>>>

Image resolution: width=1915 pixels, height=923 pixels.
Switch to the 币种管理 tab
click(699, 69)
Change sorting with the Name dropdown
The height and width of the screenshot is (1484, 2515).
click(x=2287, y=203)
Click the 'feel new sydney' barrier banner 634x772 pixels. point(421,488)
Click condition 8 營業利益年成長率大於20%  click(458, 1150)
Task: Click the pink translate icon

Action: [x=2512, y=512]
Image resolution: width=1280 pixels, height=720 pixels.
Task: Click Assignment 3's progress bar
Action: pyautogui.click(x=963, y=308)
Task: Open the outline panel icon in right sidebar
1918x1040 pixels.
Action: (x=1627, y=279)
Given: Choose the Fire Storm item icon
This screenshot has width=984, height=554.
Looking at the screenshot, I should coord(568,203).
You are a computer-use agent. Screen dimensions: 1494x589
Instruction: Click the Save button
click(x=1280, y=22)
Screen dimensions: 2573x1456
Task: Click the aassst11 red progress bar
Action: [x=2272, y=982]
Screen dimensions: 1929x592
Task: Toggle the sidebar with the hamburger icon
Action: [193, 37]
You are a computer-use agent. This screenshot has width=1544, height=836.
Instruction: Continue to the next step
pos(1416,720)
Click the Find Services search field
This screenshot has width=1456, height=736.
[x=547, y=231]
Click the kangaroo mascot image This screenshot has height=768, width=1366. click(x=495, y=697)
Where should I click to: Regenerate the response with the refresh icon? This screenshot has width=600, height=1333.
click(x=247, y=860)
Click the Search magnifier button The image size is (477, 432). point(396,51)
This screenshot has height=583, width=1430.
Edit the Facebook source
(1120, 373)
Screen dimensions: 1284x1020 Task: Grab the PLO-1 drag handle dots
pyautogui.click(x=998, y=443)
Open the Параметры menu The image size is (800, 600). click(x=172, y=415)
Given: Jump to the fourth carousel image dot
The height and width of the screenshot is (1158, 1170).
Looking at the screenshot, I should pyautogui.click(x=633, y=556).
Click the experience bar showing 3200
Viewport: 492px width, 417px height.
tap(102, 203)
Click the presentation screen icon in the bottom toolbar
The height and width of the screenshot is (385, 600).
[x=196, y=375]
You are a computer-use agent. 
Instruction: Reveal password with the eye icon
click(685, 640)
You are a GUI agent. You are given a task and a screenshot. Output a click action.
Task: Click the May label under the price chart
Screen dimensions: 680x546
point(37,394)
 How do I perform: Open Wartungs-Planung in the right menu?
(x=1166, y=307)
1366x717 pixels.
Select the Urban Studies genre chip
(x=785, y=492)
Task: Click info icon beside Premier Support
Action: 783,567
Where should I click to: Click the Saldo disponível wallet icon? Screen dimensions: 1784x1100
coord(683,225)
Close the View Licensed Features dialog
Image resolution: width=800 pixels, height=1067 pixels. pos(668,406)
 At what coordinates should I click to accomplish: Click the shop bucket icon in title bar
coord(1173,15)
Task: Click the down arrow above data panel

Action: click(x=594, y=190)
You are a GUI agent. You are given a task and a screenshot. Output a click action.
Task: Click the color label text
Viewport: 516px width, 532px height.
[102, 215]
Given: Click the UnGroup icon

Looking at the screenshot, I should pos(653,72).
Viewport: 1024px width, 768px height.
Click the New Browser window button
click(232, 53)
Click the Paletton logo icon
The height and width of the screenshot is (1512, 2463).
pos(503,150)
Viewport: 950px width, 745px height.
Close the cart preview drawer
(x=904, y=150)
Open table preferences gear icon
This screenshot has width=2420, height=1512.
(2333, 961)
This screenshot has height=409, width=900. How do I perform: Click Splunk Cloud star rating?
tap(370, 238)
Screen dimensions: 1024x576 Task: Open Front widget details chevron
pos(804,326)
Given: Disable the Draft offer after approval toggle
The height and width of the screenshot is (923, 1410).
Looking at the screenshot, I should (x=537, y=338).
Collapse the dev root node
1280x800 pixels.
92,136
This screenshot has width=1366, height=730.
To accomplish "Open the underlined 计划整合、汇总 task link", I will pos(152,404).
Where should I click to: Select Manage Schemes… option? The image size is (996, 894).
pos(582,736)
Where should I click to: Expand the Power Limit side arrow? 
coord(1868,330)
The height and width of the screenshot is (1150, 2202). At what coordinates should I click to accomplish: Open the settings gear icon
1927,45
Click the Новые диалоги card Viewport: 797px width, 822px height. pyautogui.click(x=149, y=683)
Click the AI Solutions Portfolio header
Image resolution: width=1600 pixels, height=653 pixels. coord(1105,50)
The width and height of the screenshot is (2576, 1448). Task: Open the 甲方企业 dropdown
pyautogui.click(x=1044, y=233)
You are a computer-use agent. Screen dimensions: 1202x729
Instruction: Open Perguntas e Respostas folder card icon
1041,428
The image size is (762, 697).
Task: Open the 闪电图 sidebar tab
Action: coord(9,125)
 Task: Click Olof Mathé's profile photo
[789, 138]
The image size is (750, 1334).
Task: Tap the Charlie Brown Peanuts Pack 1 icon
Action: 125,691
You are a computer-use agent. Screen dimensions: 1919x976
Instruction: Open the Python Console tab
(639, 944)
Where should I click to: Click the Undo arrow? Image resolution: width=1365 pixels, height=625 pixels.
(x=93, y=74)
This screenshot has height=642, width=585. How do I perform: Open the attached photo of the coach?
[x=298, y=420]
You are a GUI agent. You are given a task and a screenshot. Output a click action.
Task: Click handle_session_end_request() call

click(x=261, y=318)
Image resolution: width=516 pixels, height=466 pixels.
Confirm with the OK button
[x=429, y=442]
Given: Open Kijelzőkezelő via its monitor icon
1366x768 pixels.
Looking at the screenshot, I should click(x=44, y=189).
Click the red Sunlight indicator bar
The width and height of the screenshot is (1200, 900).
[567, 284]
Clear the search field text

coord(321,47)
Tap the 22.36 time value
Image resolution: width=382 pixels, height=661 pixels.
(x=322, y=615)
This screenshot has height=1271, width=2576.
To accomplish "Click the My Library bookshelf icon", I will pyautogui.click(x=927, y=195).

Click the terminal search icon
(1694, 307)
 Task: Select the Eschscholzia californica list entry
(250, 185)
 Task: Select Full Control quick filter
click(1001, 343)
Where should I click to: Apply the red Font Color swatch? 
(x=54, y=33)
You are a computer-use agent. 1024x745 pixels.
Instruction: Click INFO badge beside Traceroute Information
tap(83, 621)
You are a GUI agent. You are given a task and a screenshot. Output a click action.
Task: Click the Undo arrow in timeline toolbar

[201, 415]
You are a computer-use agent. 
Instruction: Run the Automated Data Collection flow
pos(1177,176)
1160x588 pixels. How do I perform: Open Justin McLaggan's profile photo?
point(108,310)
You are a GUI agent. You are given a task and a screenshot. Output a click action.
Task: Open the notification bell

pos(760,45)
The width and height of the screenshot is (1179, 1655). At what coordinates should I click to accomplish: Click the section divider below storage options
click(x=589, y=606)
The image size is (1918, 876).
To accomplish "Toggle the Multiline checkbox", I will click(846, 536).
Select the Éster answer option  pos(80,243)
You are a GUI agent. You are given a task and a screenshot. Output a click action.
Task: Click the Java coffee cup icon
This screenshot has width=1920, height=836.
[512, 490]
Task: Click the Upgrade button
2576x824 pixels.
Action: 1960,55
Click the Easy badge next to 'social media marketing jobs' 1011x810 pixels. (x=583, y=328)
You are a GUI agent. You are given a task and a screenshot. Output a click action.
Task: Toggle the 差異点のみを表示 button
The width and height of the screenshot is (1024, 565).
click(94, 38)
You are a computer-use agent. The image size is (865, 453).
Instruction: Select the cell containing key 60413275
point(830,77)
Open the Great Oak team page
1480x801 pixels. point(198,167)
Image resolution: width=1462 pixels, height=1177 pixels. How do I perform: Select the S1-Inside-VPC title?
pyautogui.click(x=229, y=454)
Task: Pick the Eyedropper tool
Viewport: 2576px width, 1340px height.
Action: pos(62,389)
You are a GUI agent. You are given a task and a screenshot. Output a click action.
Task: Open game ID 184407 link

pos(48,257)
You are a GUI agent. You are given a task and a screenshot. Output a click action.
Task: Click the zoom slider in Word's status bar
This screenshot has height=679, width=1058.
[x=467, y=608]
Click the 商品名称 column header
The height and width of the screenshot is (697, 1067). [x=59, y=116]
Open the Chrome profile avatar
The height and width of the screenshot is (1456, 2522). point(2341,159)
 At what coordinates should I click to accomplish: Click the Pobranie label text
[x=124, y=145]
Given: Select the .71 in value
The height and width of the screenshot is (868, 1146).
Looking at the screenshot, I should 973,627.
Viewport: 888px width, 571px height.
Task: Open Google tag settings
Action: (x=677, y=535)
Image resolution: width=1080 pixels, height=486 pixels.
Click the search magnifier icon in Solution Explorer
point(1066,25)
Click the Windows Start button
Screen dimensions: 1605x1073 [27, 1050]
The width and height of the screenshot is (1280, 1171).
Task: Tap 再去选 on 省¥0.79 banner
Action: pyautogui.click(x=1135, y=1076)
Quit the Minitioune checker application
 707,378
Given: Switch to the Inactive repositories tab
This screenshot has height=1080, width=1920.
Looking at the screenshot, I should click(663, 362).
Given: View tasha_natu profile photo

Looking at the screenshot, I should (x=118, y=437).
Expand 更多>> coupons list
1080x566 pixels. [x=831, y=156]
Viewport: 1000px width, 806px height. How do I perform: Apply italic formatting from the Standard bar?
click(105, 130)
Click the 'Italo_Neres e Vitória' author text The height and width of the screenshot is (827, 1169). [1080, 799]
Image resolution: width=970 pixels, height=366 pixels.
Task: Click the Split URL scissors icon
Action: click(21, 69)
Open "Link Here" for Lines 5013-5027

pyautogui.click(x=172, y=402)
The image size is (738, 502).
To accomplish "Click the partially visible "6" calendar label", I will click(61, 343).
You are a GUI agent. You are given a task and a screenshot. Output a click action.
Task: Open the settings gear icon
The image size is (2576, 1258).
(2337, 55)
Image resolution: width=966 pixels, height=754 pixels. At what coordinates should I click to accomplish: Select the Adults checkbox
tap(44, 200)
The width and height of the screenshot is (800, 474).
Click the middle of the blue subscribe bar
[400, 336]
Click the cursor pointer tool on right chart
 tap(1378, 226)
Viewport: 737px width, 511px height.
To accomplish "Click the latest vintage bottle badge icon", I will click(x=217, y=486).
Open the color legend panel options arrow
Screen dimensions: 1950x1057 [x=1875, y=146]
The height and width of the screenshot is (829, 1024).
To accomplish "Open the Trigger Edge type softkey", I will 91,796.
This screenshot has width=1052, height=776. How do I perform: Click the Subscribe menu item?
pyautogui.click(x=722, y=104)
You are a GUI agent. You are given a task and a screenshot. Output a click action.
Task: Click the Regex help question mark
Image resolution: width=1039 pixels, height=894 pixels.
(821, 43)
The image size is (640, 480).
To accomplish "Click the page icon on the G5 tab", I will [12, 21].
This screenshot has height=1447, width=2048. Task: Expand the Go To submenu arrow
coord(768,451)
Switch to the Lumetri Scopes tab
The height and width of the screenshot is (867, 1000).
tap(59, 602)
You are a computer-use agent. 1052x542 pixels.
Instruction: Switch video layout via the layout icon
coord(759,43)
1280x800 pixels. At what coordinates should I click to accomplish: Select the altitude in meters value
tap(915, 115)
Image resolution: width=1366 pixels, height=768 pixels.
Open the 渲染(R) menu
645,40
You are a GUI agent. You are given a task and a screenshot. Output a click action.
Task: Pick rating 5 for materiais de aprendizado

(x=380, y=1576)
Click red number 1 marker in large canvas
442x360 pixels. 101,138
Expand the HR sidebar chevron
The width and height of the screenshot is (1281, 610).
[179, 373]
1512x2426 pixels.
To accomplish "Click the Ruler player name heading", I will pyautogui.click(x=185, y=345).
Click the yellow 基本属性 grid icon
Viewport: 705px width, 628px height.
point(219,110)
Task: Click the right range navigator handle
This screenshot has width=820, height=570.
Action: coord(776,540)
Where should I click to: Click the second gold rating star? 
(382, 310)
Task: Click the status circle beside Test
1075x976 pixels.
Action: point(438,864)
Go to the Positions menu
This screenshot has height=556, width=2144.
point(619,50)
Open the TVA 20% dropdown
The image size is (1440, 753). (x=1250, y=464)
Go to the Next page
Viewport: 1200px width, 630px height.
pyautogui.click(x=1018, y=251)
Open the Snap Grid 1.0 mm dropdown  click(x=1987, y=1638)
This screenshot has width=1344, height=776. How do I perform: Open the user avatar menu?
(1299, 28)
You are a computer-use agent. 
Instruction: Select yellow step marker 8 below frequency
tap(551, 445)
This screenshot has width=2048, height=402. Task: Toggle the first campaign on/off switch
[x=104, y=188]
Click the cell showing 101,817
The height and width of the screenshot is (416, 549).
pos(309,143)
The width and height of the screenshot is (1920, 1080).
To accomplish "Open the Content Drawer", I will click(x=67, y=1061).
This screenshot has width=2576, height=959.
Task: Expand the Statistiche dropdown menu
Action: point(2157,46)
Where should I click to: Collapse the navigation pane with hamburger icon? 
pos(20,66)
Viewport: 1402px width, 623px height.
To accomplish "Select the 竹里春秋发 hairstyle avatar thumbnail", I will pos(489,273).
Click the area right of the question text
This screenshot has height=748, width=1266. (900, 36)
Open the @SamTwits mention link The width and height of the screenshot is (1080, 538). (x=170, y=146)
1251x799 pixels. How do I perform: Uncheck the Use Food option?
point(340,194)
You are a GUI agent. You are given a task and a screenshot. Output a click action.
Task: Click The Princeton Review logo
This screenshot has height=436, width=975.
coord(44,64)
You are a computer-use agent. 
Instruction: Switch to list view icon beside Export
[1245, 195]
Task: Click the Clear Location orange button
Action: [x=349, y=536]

<<<

▶ _Goal_:
Rewrite everything from the line containing "You are a computer-use agent. Screen dimensions: 1494x589" down to the line containing "Image resolution: width=800", replacing "Instruction:" with "Task:" and leaving all else unchanged.

▶ _Complete output_:
You are a computer-use agent. Screen dimensions: 1494x589
Task: Click the Save button
click(x=1280, y=22)
Screen dimensions: 2573x1456
Task: Click the aassst11 red progress bar
Action: [x=2272, y=982]
Screen dimensions: 1929x592
Task: Toggle the sidebar with the hamburger icon
Action: [193, 37]
You are a computer-use agent. This screenshot has width=1544, height=836.
Task: Continue to the next step
pos(1416,720)
Click the Find Services search field
This screenshot has width=1456, height=736.
[x=547, y=231]
Click the kangaroo mascot image This screenshot has height=768, width=1366. click(x=495, y=697)
Where should I click to: Regenerate the response with the refresh icon? This screenshot has width=600, height=1333.
click(x=247, y=860)
Click the Search magnifier button The image size is (477, 432). point(396,51)
This screenshot has height=583, width=1430.
Edit the Facebook source
(1120, 373)
Screen dimensions: 1284x1020 Task: Grab the PLO-1 drag handle dots
pyautogui.click(x=998, y=443)
Open the Параметры menu The image size is (800, 600). click(x=172, y=415)
Given: Jump to the fourth carousel image dot
The height and width of the screenshot is (1158, 1170).
Looking at the screenshot, I should pyautogui.click(x=633, y=556).
Click the experience bar showing 3200
Viewport: 492px width, 417px height.
tap(102, 203)
Click the presentation screen icon in the bottom toolbar
The height and width of the screenshot is (385, 600).
[x=196, y=375]
You are a computer-use agent. 
Task: Reveal password with the eye icon
click(685, 640)
You are a GUI agent. You are given a task and a screenshot. Output a click action.
Task: Click the May label under the price chart
Screen dimensions: 680x546
point(37,394)
 How do I perform: Open Wartungs-Planung in the right menu?
(x=1166, y=307)
1366x717 pixels.
Select the Urban Studies genre chip
(x=785, y=492)
Task: Click info icon beside Premier Support
Action: 783,567
Where should I click to: Click the Saldo disponível wallet icon? Screen dimensions: 1784x1100
coord(683,225)
Close the View Licensed Features dialog
Image resolution: width=800 pixels, height=1067 pixels. pos(668,406)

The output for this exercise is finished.